Rowan County’s tourism industry in 2014 grew at a rate that placed it in the top tier of North Carolina’s 100 counties, according to the report. Rowan’s growth rate was 5.8 percent in 2014, placing it 17th of North Carolina’s 100 counties. The total number of dollars spent in Rowan for tourist activities was $153.83 million, making the county 29 of 100 in that ranking.
When determining the growth rate, the state compared tourism expenditures in 2014 to 2013. The state includes food, retail, lodging, transportation and various forms of entertainment expenditures as part of county-level expenditures. The state uses the term “visitor spending” to describe the same figures. As a result, some of the growth and expenditures could be a result of shoppers driving to Rowan.
The statistics are the latest in a series of positive years for Rowan. Since the economic recession in 2008, the tourism industry in Rowan has grown by 32 percent.

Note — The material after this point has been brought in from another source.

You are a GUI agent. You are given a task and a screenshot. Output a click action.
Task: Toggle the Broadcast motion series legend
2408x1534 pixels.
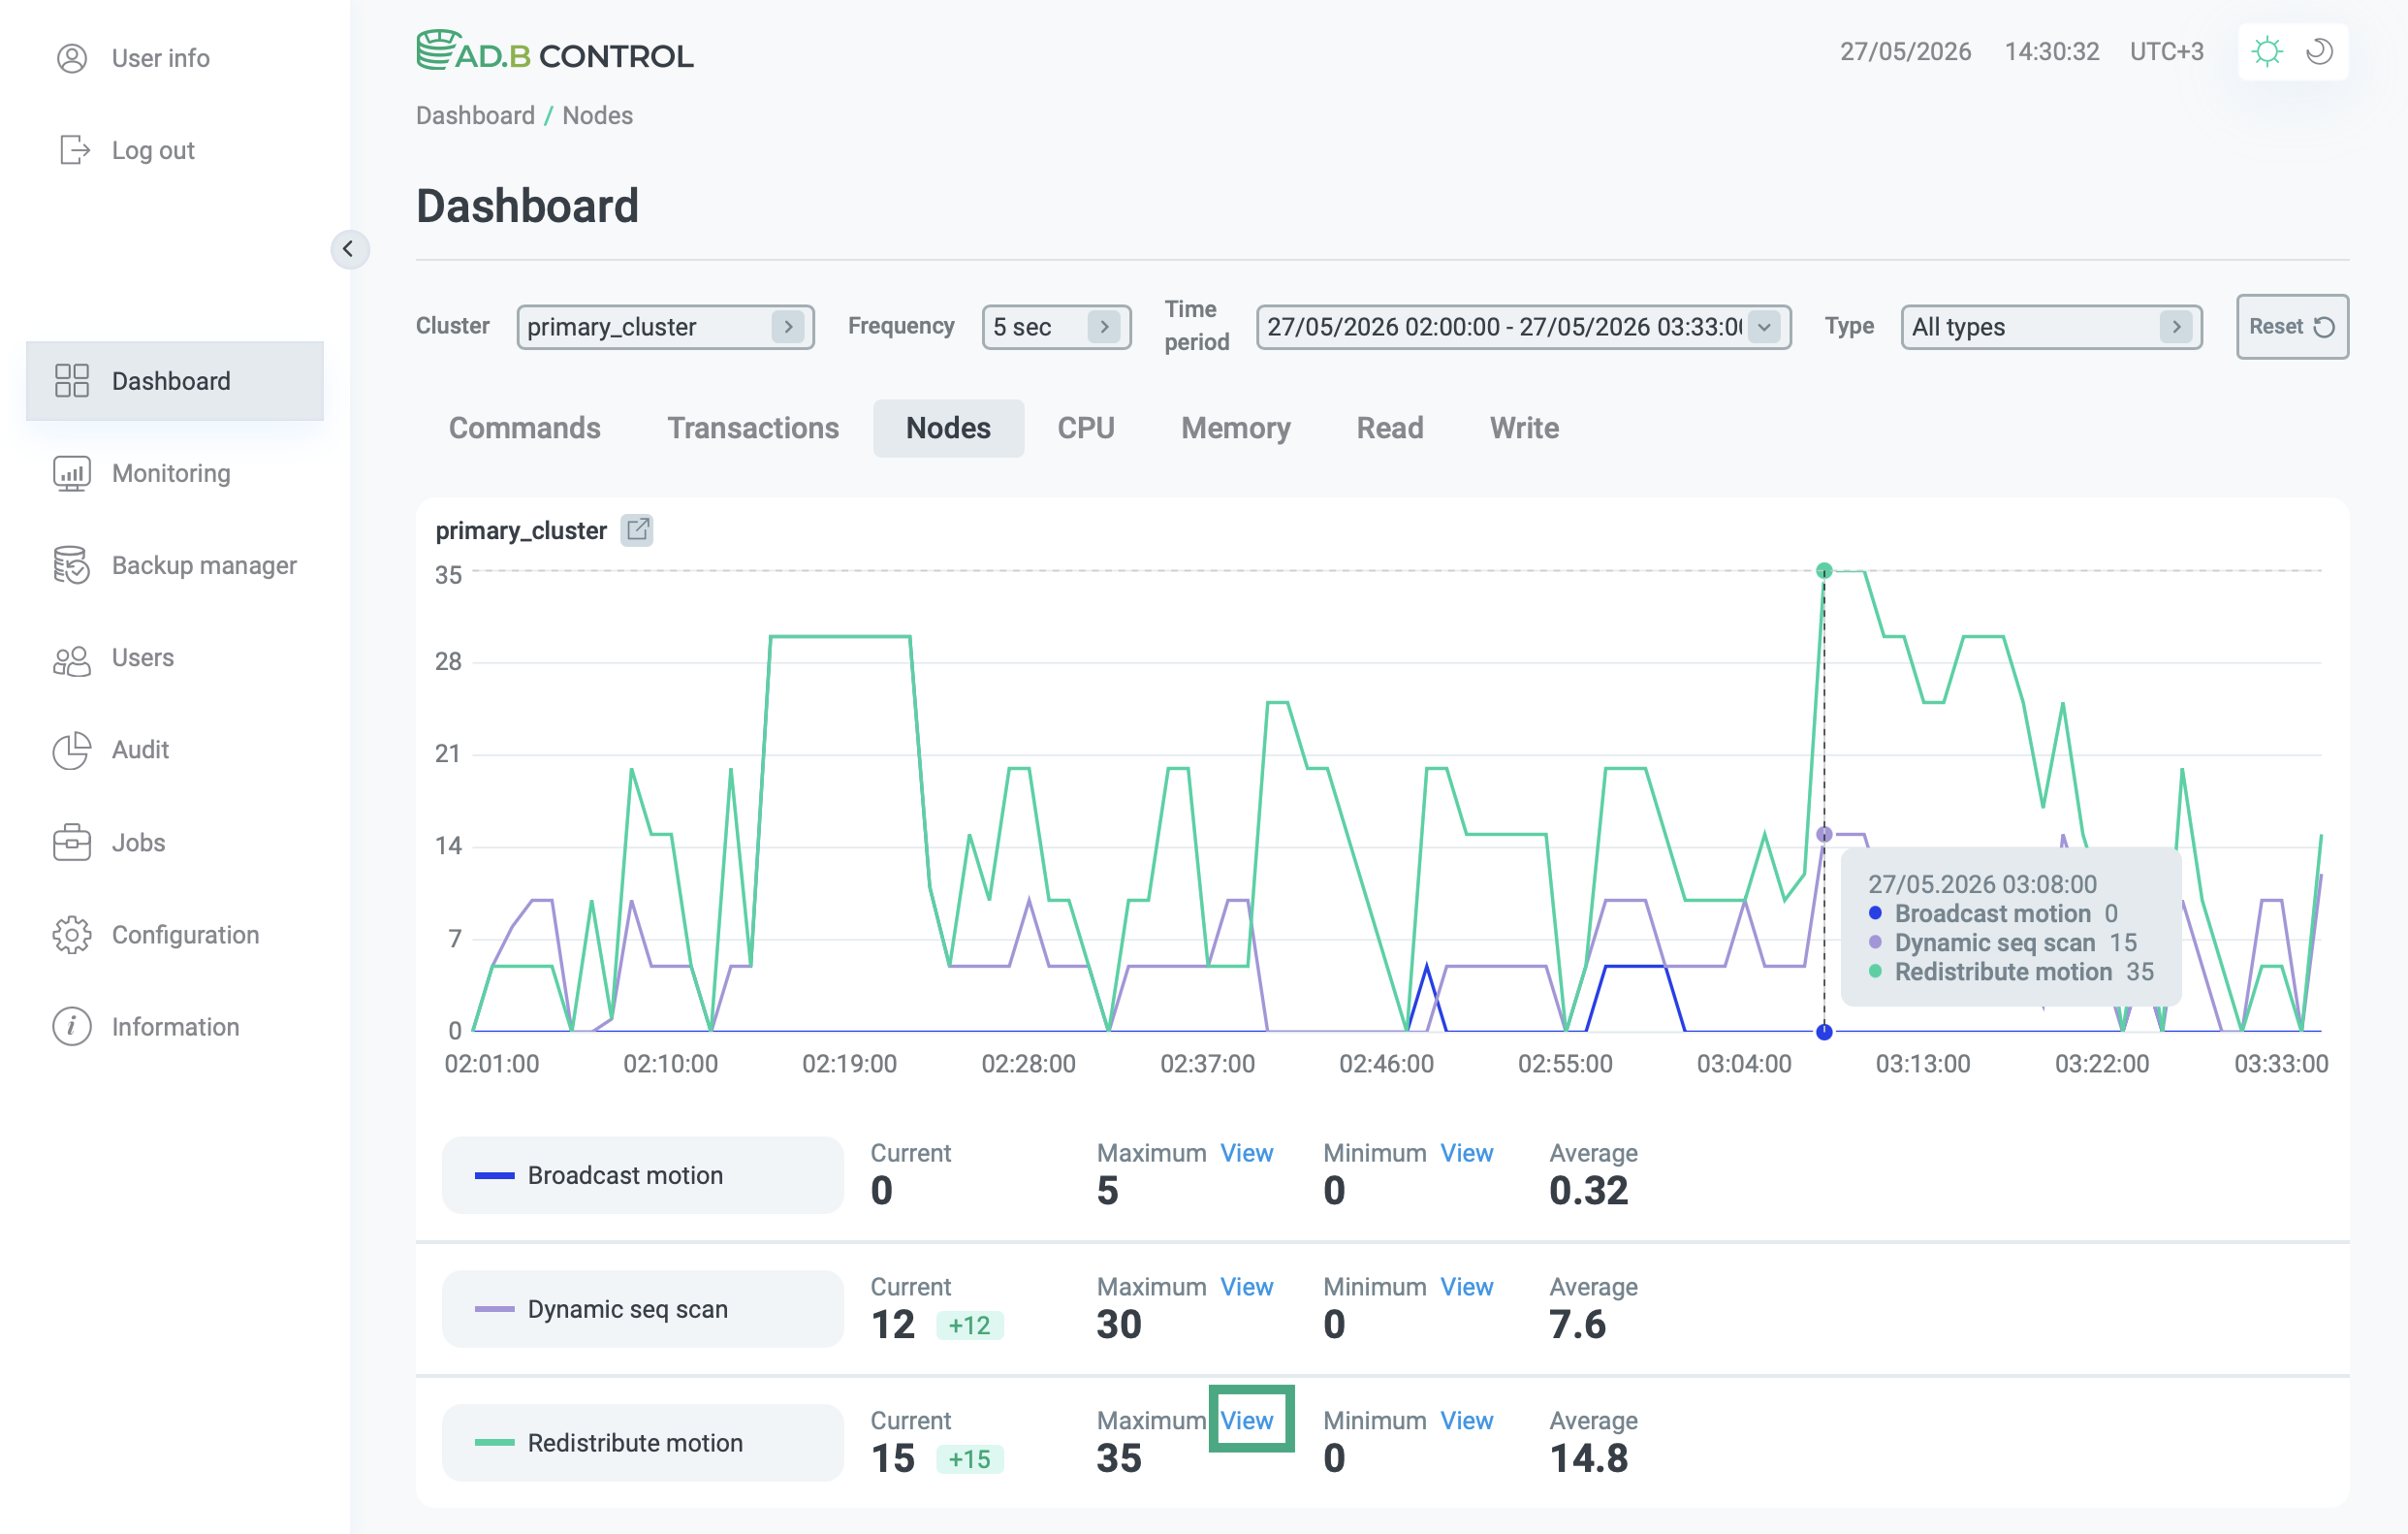click(643, 1175)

“We are growing at a faster rate than the state average, and the other thing that’s important to look at is we’ve been growing at a very healthy pace,” said Salisbury-Rowan Convention and Visitors Bureau CEO James Meacham.
Three nearby counties also placed in the top 20 for growth in 2014. Cabarrus ranked second for growth, Iredell ranked ninth and Mecklenburg ranked 15th. In total dollars spent in 2014, Mecklenburg ranked first in the state, Cabarrus ranked 12th and Iredell ranked 18th.
Meacham said many of the areas ranking above Rowan for growth are communities whose economies are driven by tourism, such as Buncombe, New Hanover, Brunswick and Henderson counties. Major metropolitan areas — Wake, Guilford, Mecklenburg and Durham counties – also placed above Rowan in total expenditures.
“Being in that top third is great,” Mecham said. “We are with the communities that are pure destination tourism areas and some metropolitan counties.”
He said being on Interstate 85 and having unique attractions are major parts of Rowan’s tourism economy.
Often in economic matters, county leaders compare Rowan its southern neighbor, Cabarrus County. Meacham said Cabarrus may no longer be a close comparison.
“Cabarrus is just so much larger now,” he said. “Concord almost has 100,000 people. It’s not apples to apples anymore.”
He mentioned Charlotte Motor Speedway and Concord Mills as major drivers of Cabarrus County’s economy.
The state statistics also show an overall growth in North Carolina’s tourism industry. Domestic visitors spent a record $21.3 billion statewide in 2014, an increase of 5.5 percent from the previous year.
“Tourism is a major force in North Carolina’s economic development,” said Gov. Pat McCrory about the overall growth of tourism in the state. “The industry is fueling a continued growth in jobs and contributing substantial sums to the state budget and local economies in every corner of our great state.”
Only three counties saw a decrease in visitor spending in 2014. Davie County was one of the three.